▶ _SUPPLIED PASSAGE_:
▶
Herbal Infusions

Evidence of efficacy for some herbal medicines, but by no means for all those in common use, has increased substantially in the past 20 years. However, most clinical trials of herbal medicine have focused on either standardized extracts of single herbs or standardized formulae reflecting increased sponsorship of such studies by manufacturers in the increasingly important over‐the‐counter market. The individualized approach, in which patients receive tailored prescriptions comprising a mixture of herbs, is emphasized in most forms of practitioner-based herbalism, including European medical herbalism, Chinese herbal medicine and ayurvedic herbal medicine. The world health organization has estimated that 80% of the population in developing countries depends primarily upon herbal medicine for basic health care.2evidence from clinical studies of single herb extracts or standardized formulae cannot be generalized to individualized herbal medicine, and claims by practitioners that the latter has an evidence base requires confirmation. The non‐standardized nature of individually prepared herbal prescriptions and the consequent increased potential for adverse events and negative interactions1 means that safety and effectiveness need to be firmly established before such practices can be endorsed. This systematic review aims to summaries and critically evaluate the evidence from randomized clinical trials for the effectiveness of individualized herbal medicine in any indication. The findings of this review are particularly pertinent because section 12(1) of the UK’s medicines act relating to regulation of unlicensed herbal remedies made up to meet the needs of individual patients is presently under review.

Systematic searches of electronic databases and contacting experts and professional bodies in the field resulted in the location of only three randomized clinical trials of individualized herbal medicine. It should be stressed that professional bodies representing the interests of different practitioner factions from around the world were unable to contribute any more studies than this. In view of the long history and widespread use of medical herbalism, Chinese herbal medicine and ayurvedic herbal medicine in many and diverse indications, this should be a cause for concern. It indicates that individualized herbal medicine has an extremely sparse evidence base and that there is no convincing evidence supporting its use in any indication. Only one of the three studies4 indicated that individualised treatment was superior to placebo and this study is particularly important because it found that individualised treatment was inferior to standardised treatment. This study sets a new benchmark for the tailored approach: not only must herbalists demonstrate that individualised treatment is superior to placebo, they must also show, for reasons of cost and safety, that it is superior to standardised treatment. Claims by herbalists who use the individualised approach that their practice is evidence based are disingenuous; this is because evidence supporting the use of herbs for any indication has come almost entirely from the study of single, standardised herbal extracts, not from studies of individualised herbal medicine using combinations of several or many different herbs prepared from inherently variable raw plant materials. The paucity of data supporting the effectiveness of individualised herbal medicine, and the important safety concerns associated with this particular form of phytomedicine, should be taken into account by policymakers concerned with the regulation of practitioners using this modality.
◀
▶ _AVAILABLE DATA_:
▶
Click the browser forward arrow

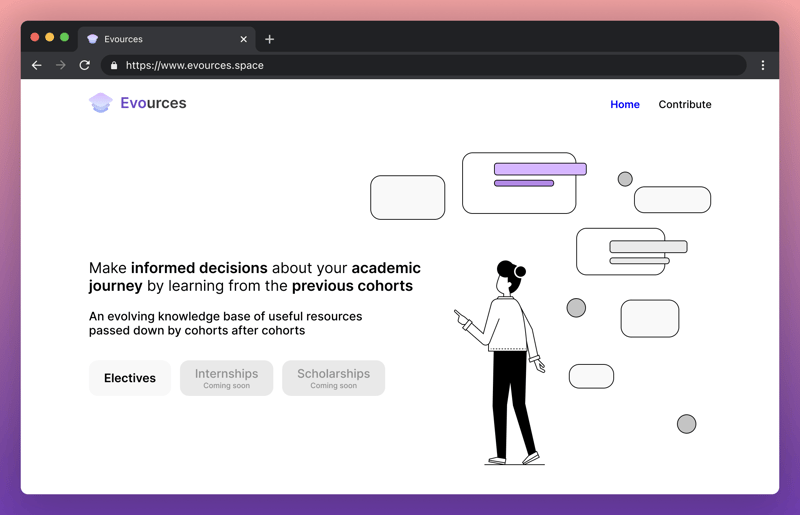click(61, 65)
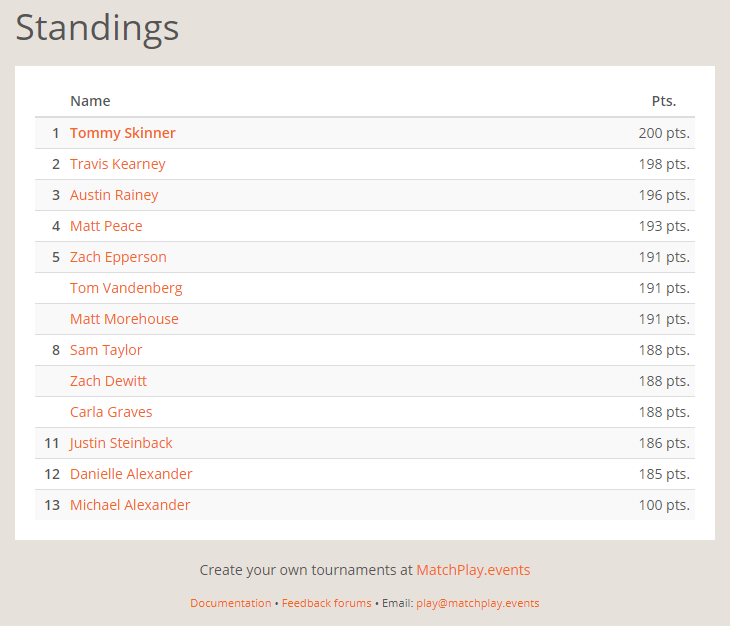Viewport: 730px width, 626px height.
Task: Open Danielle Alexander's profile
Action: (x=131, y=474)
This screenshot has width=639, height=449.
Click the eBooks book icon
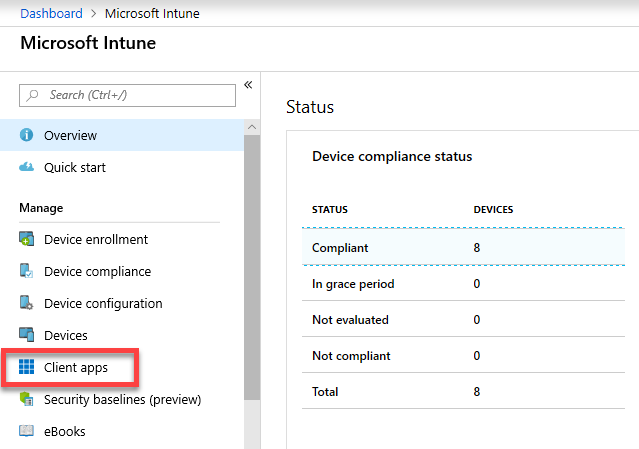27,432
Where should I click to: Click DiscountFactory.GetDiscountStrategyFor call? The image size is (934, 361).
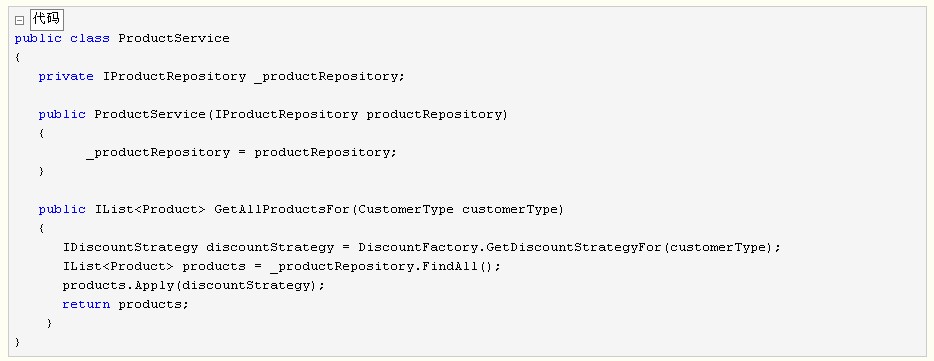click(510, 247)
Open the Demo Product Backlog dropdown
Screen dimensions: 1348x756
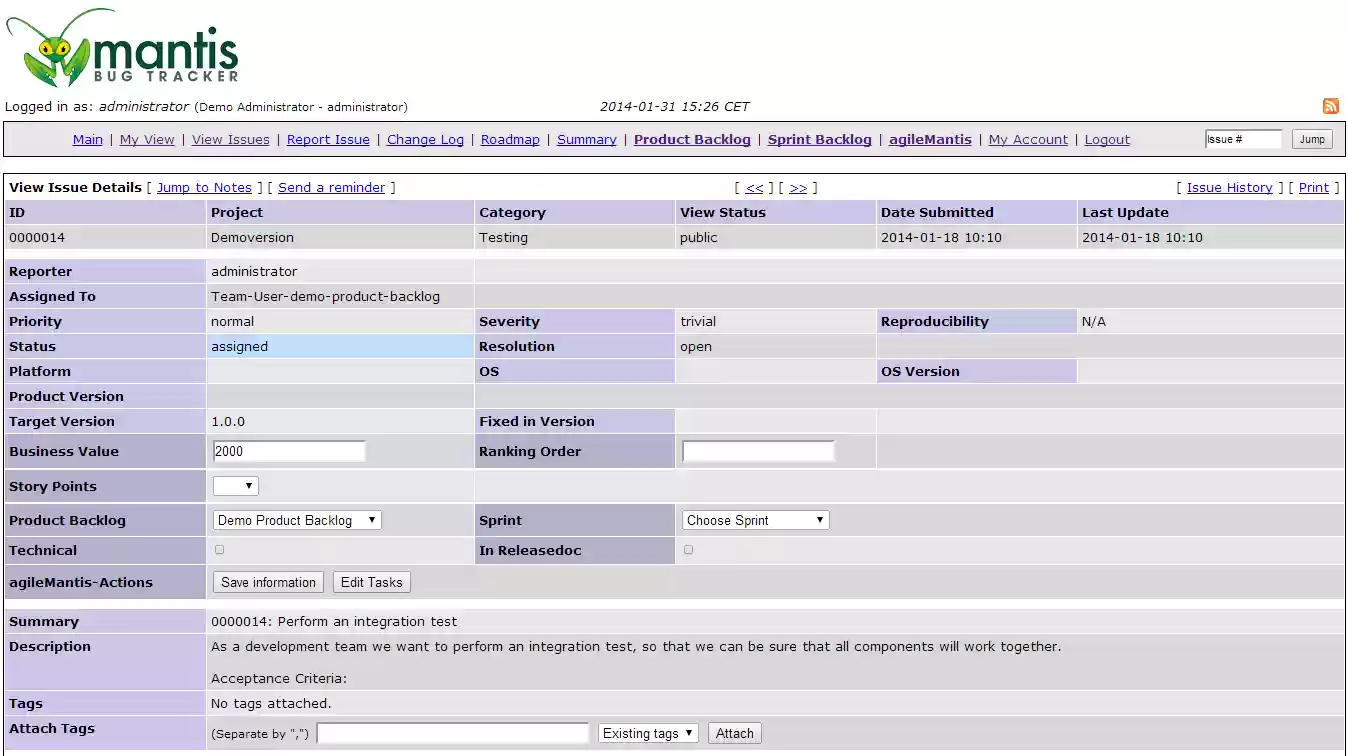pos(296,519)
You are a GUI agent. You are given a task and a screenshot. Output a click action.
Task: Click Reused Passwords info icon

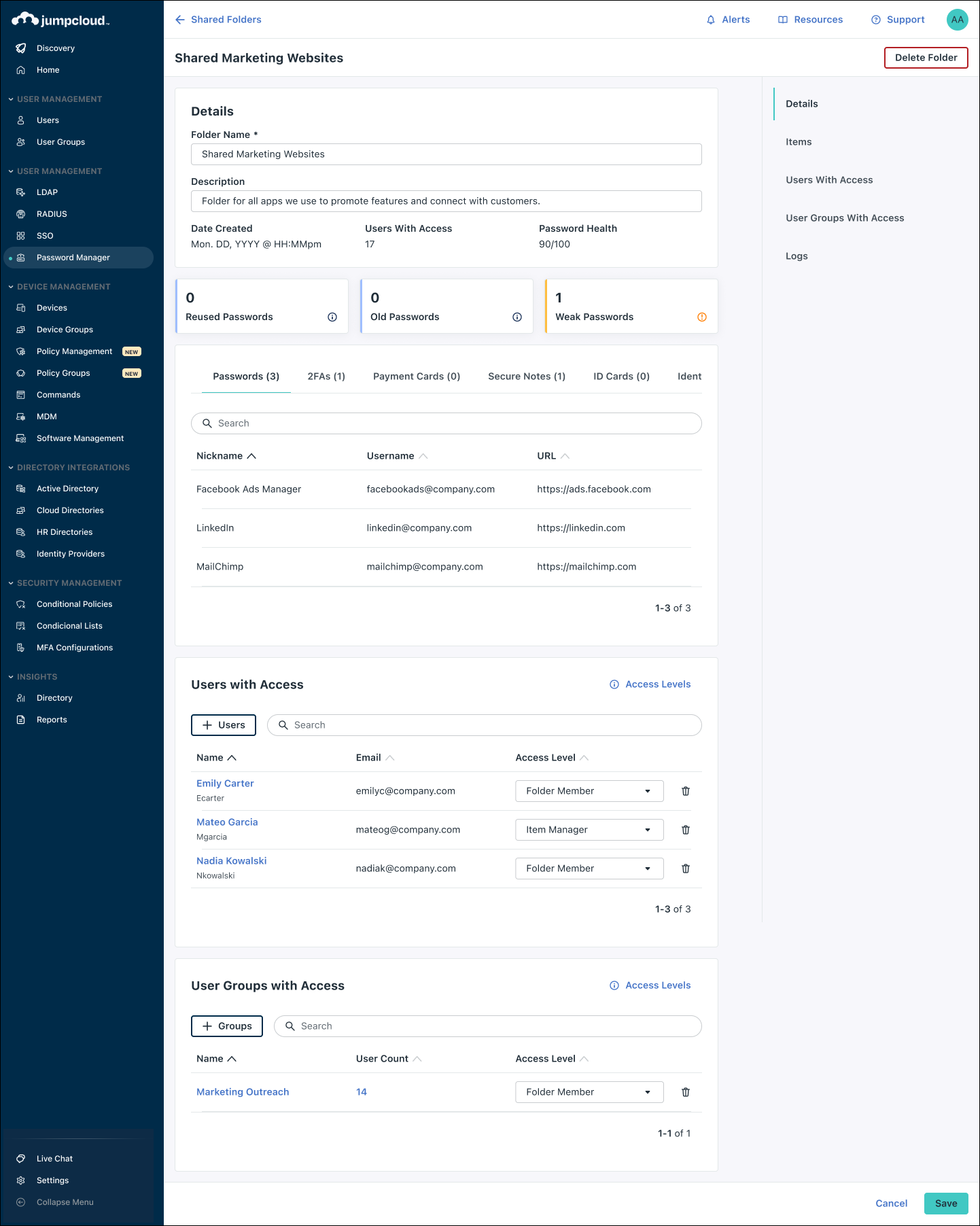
◀
▶
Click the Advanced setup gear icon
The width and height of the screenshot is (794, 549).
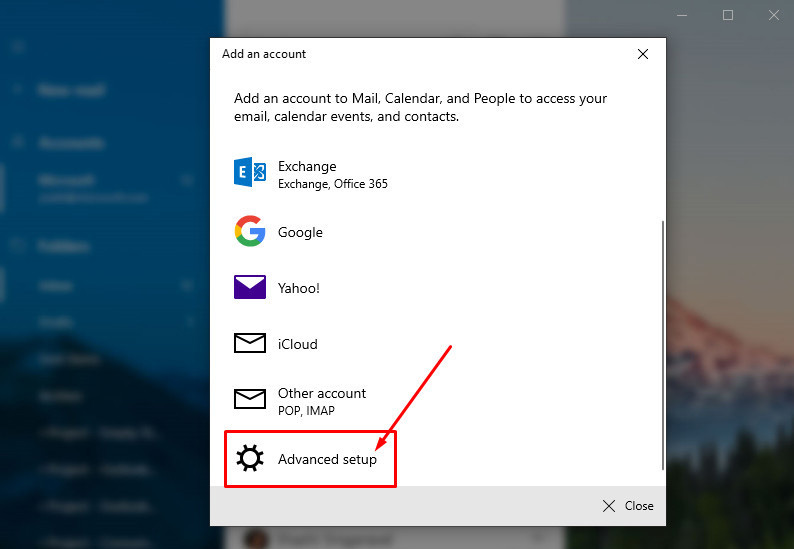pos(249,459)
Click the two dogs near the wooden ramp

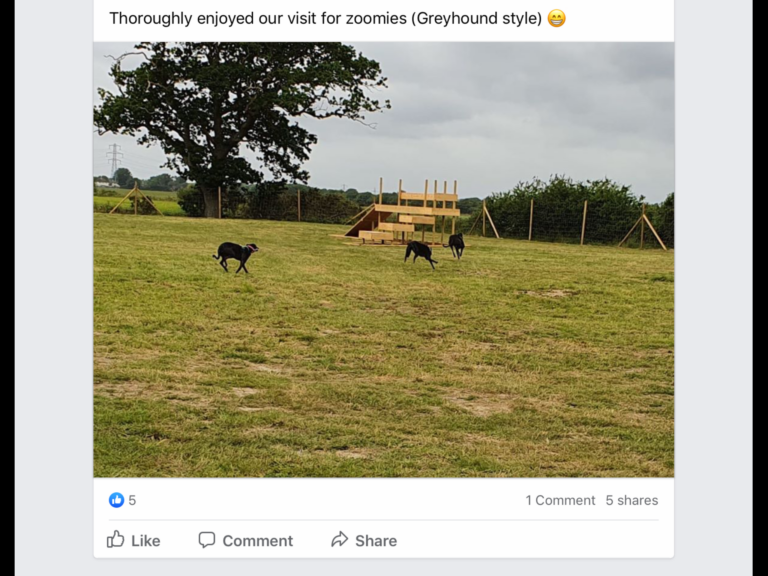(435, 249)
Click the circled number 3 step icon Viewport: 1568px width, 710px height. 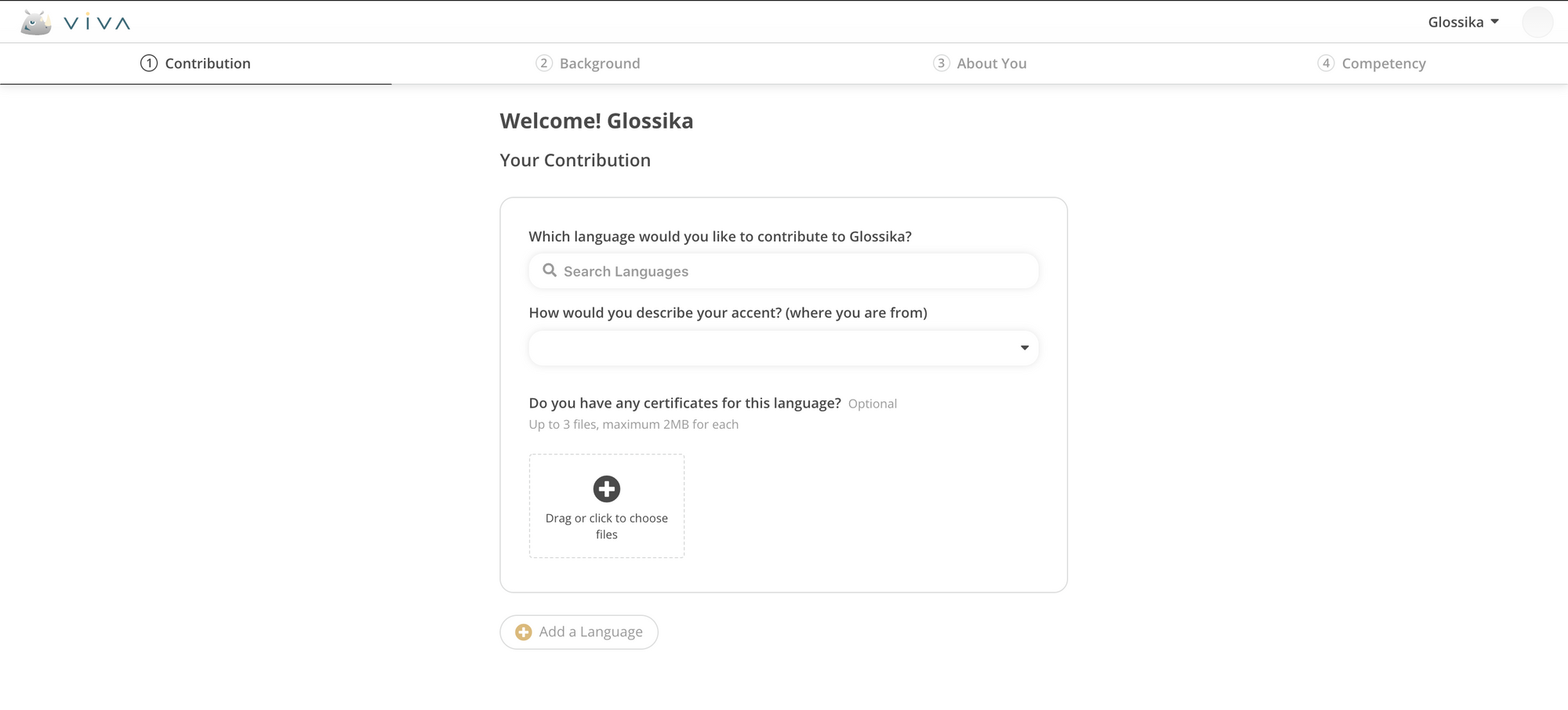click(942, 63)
◀
▶
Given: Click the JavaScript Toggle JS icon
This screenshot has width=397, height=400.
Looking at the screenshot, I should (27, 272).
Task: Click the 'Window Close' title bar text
◀
▶ _TASKS FOR THIS EXERCISE_:
1 - According to the passage on individualized herbal medicine, how many randomized clinical trials of individualized herbal medicine did the systematic searches locate?
2 - Resume the passage on individualized herbal medicine, picking up right after its final sentence.

▶ _ANSWERS TO THE PROBLEMS_:
1 - Only three.

2 -
Implications for future research and clinical practice
Clinical trials do demonstrate that rigorous rcts of individualised herbal medicine are entirely feasible. Care should be taken in the choice of a placebo and success of blinding should be measured. Care should be taken to ensure and demonstrate the success of blinding of patients, herbalists and outcome assessors. There is, however, a problem with the generalisability of results from such studies because of the non‐standardised nature of the treatment. The large number of single herbs from which individualised treatments are prepared, differences between herbalists in prescribing practice, and the lack of information about the actual treatments prescribed all mean that replication of findings will be made difficult. Even if precise prescribing information was reported for each patient, it is difficult to envisage how these data could be productively used when comparing different studies other than for generating hypotheses about particularly effective component herbs. The lack of standardisation and use of multiple herbs in a single prescription also greatly multiply the safety risks. There are additional risks associated with variability in the diagnostics skills of the practitioner, their awareness or lack of awareness of potential interactions, and their ability or inability to identify red flag symptoms indicating serious diseases requiring immediate mainstream medical treatment. Given the risks and lack of supporting evidence, the use of individualised herbal medicine cannot be recommended in any indication.